**Problem statement**
From the line below that contains "Task: Click the Run green arrow action" to the line that contains "Task: Open shared 1 фотография media list", repeat every line exactly, both ends included, and nothing else.

**Record excerpts**
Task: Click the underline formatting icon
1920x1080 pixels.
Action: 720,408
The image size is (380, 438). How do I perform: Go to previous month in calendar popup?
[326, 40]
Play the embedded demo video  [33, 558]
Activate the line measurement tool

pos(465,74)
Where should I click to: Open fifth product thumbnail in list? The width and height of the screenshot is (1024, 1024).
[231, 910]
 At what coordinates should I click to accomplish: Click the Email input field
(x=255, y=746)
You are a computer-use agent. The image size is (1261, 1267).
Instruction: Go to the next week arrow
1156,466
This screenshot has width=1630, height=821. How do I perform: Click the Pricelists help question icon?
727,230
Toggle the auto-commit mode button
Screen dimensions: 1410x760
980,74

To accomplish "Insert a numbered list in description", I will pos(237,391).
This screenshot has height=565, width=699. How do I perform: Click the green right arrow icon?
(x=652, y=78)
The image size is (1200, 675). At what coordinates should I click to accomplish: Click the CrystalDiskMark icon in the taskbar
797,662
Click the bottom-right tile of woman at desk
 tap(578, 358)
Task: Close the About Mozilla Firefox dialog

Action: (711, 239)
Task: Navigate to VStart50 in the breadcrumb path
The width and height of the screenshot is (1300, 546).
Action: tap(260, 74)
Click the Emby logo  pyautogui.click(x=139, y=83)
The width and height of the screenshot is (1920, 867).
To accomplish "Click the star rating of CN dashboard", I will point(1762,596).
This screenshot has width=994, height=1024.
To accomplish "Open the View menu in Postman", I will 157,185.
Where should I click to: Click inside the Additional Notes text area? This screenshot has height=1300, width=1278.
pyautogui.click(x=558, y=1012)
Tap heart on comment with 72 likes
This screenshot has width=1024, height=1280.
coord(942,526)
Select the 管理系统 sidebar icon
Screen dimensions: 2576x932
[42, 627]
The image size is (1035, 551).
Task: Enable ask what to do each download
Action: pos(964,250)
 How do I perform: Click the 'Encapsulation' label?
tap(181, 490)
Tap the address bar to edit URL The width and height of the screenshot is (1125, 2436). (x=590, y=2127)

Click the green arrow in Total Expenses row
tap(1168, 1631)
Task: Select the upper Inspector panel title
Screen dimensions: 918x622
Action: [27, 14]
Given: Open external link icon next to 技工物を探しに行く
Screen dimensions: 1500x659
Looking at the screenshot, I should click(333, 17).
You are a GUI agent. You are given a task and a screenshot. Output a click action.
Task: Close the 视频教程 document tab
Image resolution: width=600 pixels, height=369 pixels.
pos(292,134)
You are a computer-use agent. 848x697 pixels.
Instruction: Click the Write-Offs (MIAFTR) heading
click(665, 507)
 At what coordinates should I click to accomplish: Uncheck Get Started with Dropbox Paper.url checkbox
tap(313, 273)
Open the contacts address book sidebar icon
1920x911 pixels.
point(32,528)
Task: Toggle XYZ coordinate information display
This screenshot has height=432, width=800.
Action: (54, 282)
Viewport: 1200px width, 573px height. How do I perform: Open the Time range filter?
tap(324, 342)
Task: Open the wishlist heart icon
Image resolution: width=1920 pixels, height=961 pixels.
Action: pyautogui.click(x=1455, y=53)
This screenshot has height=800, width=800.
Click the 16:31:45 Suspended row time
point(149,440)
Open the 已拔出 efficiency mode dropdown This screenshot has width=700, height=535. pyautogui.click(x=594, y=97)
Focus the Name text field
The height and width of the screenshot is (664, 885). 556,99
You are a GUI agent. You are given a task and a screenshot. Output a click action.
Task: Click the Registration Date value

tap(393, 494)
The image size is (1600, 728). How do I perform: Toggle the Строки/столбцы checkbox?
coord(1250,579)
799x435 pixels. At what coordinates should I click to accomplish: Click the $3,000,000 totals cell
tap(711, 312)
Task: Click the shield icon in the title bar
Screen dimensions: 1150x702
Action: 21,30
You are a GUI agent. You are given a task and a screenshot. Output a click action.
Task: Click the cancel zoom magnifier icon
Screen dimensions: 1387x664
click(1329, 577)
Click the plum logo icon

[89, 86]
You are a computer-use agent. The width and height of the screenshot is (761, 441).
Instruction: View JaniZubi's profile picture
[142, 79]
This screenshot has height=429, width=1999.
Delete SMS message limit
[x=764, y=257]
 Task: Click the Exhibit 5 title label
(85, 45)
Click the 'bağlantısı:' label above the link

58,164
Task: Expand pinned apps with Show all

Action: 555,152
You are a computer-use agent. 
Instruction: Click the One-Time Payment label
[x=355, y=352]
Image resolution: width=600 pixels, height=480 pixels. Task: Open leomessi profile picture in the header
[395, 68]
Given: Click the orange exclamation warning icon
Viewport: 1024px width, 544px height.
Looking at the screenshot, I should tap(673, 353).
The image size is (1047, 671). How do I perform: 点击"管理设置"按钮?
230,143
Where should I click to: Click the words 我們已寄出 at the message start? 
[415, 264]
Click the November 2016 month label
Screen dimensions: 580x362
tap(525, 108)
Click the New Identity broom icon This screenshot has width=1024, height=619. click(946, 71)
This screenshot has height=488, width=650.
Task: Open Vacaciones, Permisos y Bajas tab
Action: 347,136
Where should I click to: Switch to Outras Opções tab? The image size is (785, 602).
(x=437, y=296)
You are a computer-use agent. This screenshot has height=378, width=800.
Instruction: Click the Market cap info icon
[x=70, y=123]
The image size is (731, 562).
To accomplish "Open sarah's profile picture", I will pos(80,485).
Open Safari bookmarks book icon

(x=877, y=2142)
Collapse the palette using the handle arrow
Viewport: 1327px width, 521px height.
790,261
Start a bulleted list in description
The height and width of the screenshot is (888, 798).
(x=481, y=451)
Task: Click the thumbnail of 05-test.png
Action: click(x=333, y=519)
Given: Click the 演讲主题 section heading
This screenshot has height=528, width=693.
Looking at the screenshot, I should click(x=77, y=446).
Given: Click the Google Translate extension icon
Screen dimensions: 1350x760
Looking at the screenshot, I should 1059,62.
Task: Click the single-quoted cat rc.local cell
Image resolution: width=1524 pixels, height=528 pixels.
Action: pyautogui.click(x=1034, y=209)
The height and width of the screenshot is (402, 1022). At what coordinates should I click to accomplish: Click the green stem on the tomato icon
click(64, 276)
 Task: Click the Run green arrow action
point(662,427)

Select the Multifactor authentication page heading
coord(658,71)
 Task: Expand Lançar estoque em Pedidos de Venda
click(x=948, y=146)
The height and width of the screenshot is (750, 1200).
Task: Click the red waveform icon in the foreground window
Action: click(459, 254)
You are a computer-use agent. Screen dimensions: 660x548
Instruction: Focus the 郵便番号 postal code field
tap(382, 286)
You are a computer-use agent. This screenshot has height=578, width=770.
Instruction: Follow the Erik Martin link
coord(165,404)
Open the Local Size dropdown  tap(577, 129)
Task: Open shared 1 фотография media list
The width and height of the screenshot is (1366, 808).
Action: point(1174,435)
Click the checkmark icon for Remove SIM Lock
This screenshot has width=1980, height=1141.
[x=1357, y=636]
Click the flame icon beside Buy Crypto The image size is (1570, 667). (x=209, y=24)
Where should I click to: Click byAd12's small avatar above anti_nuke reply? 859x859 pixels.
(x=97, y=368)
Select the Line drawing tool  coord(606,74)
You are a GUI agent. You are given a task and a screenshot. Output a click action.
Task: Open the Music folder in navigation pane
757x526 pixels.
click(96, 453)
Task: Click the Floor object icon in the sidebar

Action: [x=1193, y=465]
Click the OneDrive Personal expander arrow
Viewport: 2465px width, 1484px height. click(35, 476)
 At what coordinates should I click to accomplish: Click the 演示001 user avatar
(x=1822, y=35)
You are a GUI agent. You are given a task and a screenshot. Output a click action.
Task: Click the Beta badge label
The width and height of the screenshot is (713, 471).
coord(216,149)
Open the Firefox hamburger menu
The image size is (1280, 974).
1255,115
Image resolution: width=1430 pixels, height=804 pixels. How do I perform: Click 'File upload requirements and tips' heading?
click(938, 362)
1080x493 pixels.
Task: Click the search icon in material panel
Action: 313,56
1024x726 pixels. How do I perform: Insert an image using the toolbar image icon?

**Answer box**
 Task: Click the Run green arrow action
point(662,427)

Select the Multifactor authentication page heading
coord(658,71)
 Task: Expand Lançar estoque em Pedidos de Venda
click(x=948, y=146)
The height and width of the screenshot is (750, 1200).
Task: Click the red waveform icon in the foreground window
Action: click(459, 254)
You are a computer-use agent. Screen dimensions: 660x548
Instruction: Focus the 郵便番号 postal code field
tap(382, 286)
You are a computer-use agent. This screenshot has height=578, width=770.
Instruction: Follow the Erik Martin link
coord(165,404)
Open the Local Size dropdown  tap(577, 129)
Task: Open shared 1 фотография media list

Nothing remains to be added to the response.